What the task asks -
Transcribe the stretch of entries below from the line with "Kondapur (131, 46)" through the line with "Coorg (133, 2393)", exactly and with both ends included; leave out all other lines.

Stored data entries
------------

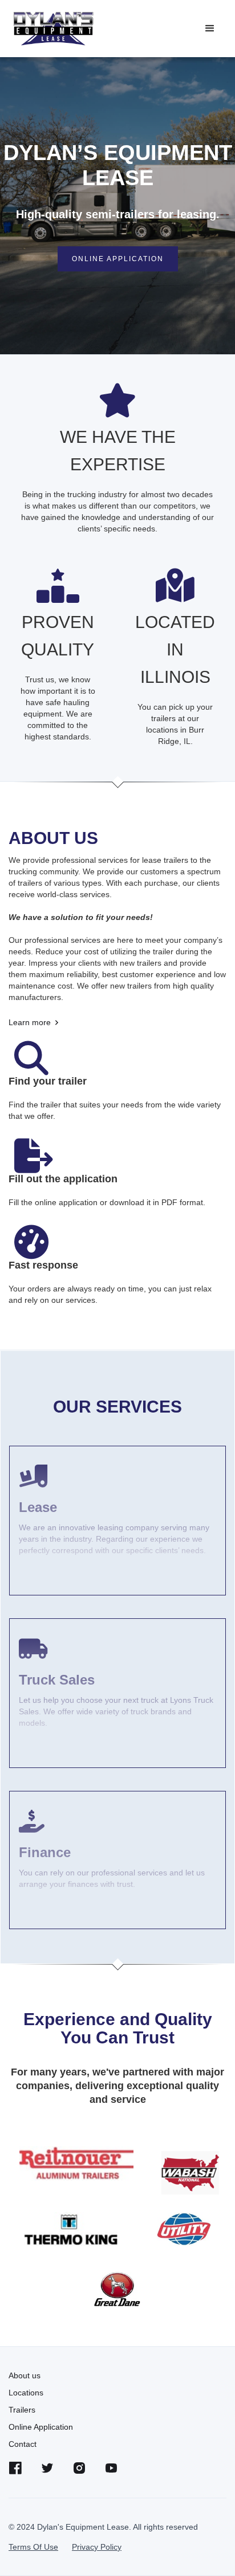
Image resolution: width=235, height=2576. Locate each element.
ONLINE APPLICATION (118, 259)
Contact (23, 2444)
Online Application (41, 2426)
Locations (26, 2392)
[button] (210, 28)
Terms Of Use (33, 2546)
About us (24, 2375)
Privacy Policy (96, 2546)
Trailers (22, 2409)
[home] (53, 28)
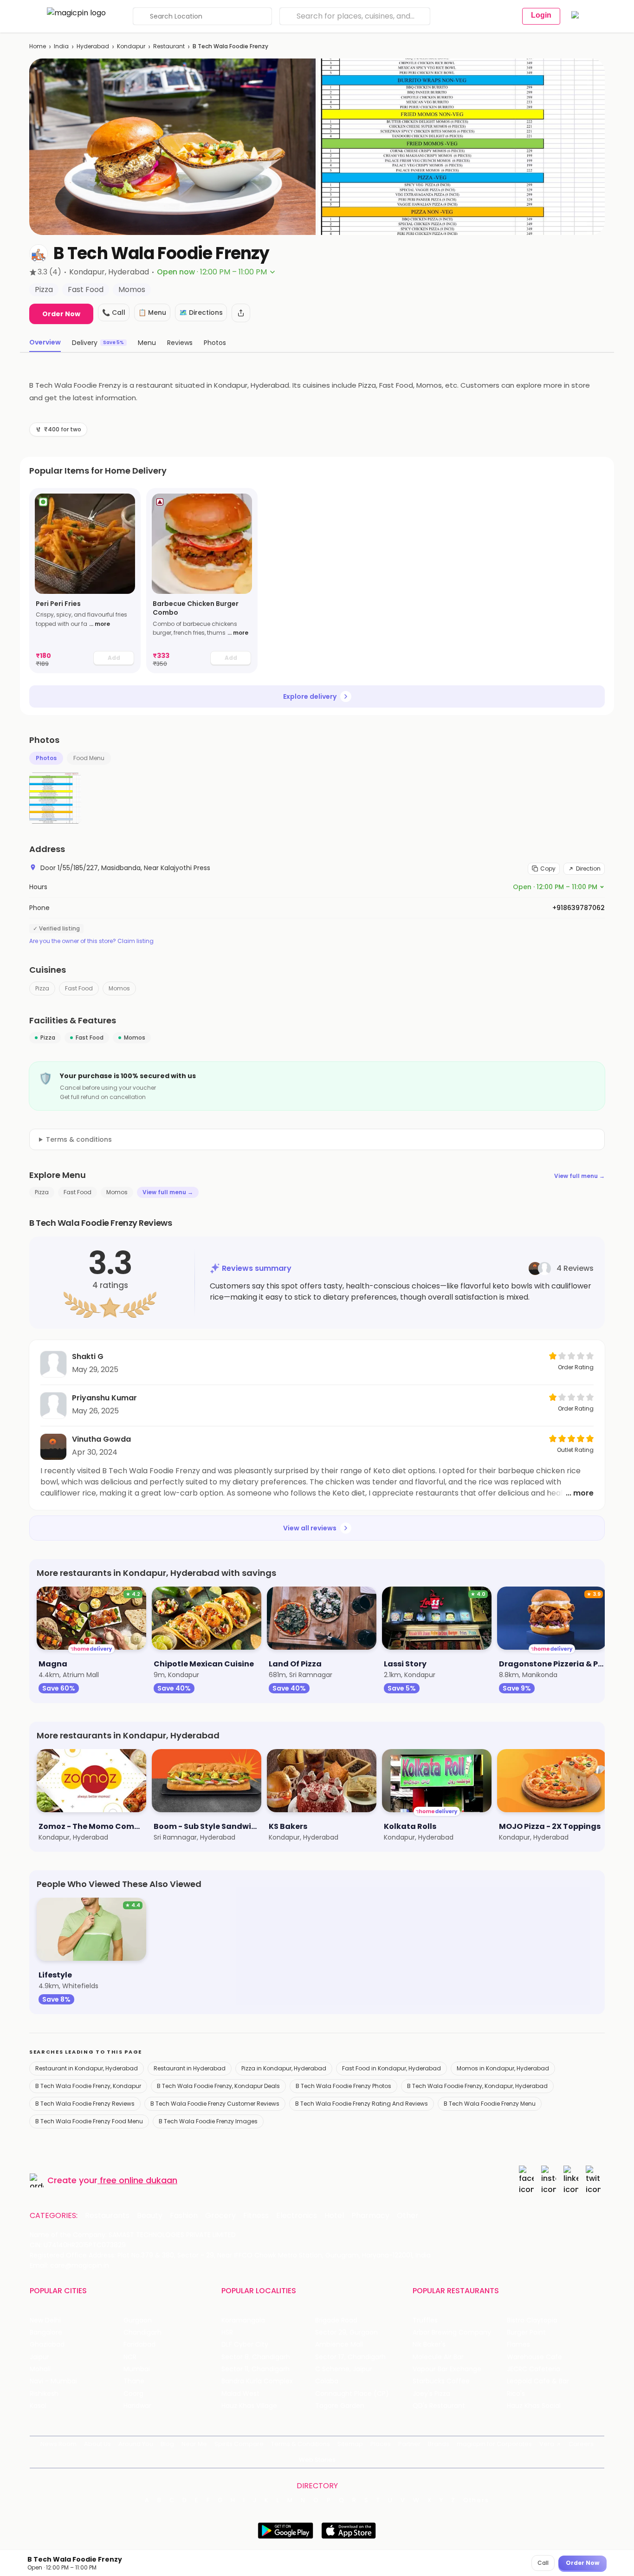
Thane (133, 2381)
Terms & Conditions (300, 2443)
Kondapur (131, 46)
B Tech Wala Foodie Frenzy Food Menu (89, 2121)
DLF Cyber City (244, 2344)
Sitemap (350, 2443)
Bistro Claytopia (532, 2320)
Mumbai (136, 2369)
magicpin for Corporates (494, 2443)
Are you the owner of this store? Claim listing (91, 941)
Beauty (149, 2215)
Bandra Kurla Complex (257, 2381)
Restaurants (107, 2215)
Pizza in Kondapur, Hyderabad (283, 2068)
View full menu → (579, 1176)
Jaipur (39, 2357)
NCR (129, 2357)
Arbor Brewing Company (452, 2332)
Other (408, 2215)
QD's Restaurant (439, 2405)
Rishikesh (44, 2393)
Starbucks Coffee (441, 2381)
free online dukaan (138, 2180)
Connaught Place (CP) (352, 2393)
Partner (409, 2443)
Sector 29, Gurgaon (346, 2332)
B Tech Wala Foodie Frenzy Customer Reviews (214, 2104)
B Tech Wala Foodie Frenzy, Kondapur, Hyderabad (477, 2086)
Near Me (194, 2443)
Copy (548, 868)
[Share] (241, 313)
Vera (546, 2443)
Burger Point (526, 2332)
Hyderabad (93, 46)
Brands (438, 2443)
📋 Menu (152, 312)
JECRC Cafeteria (533, 2369)
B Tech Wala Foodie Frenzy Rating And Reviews (361, 2104)
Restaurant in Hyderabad (190, 2068)
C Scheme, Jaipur (343, 2369)
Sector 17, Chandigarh (350, 2357)
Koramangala (243, 2320)
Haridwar (137, 2405)
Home (37, 46)
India (61, 46)
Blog (167, 2443)
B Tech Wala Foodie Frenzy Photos (343, 2086)
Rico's (516, 2393)
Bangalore (46, 2332)
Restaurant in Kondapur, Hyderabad (86, 2068)
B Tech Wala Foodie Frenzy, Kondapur (88, 2086)
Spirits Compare (239, 2443)
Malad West (240, 2393)
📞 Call (113, 312)
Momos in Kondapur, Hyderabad (503, 2068)
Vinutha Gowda (101, 1439)
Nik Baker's (429, 2344)
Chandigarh (142, 2332)
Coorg (133, 2393)
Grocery (220, 2215)
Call (543, 2563)
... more (99, 624)
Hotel (334, 2215)
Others (476, 2500)
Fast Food (79, 988)
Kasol (38, 2405)
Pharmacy (370, 2215)
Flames (518, 2344)
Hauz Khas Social (534, 2405)
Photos (46, 758)
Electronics (296, 2215)
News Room (58, 2443)
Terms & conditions (79, 1139)
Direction (588, 868)
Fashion (184, 2215)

------------

Output for this exercise -
Kondapur (131, 46)
B Tech Wala Foodie Frenzy Food Menu (89, 2121)
DLF Cyber City (244, 2344)
Sitemap (350, 2443)
Bistro Claytopia (532, 2320)
Mumbai (136, 2369)
magicpin for Corporates (494, 2443)
Are you the owner of this store? Claim listing (91, 941)
Beauty (149, 2215)
Bandra Kurla Complex (257, 2381)
Restaurants (107, 2215)
Pizza in Kondapur, Hyderabad (283, 2068)
View full menu → (579, 1176)
Jaipur (39, 2357)
NCR (129, 2357)
Arbor Brewing Company (452, 2332)
Other (408, 2215)
QD's Restaurant (439, 2405)
Rishikesh (44, 2393)
Starbucks Coffee (441, 2381)
free online dukaan (138, 2180)
Connaught Place (CP) (352, 2393)
Partner (409, 2443)
Sector 29, Gurgaon (346, 2332)
B Tech Wala Foodie Frenzy Customer Reviews (214, 2104)
B Tech Wala Foodie Frenzy, Kondapur, Hyderabad (477, 2086)
Near Me (194, 2443)
Copy (548, 868)
[Share] (241, 313)
Vera (546, 2443)
Burger Point (526, 2332)
Hyderabad (93, 46)
Brands (438, 2443)
📋 Menu (152, 312)
JECRC Cafeteria (533, 2369)
B Tech Wala Foodie Frenzy Rating And Reviews (361, 2104)
Restaurant in Hyderabad (190, 2068)
C Scheme, Jaipur (343, 2369)
Sector 17, Chandigarh (350, 2357)
Koramangala (243, 2320)
Haridwar (137, 2405)
Home (37, 46)
India (61, 46)
Blog (167, 2443)
B Tech Wala Foodie Frenzy Photos (343, 2086)
Rico's (516, 2393)
Bangalore (46, 2332)
Restaurant in Kondapur, Hyderabad (86, 2068)
B Tech Wala Foodie Frenzy, Kondapur (88, 2086)
Spirits Compare (239, 2443)
Malad West (240, 2393)
📞 Call (113, 312)
Momos in Kondapur, Hyderabad (503, 2068)
Vinutha Gowda (101, 1439)
Nik Baker's (429, 2344)
Chandigarh (142, 2332)
Coorg (133, 2393)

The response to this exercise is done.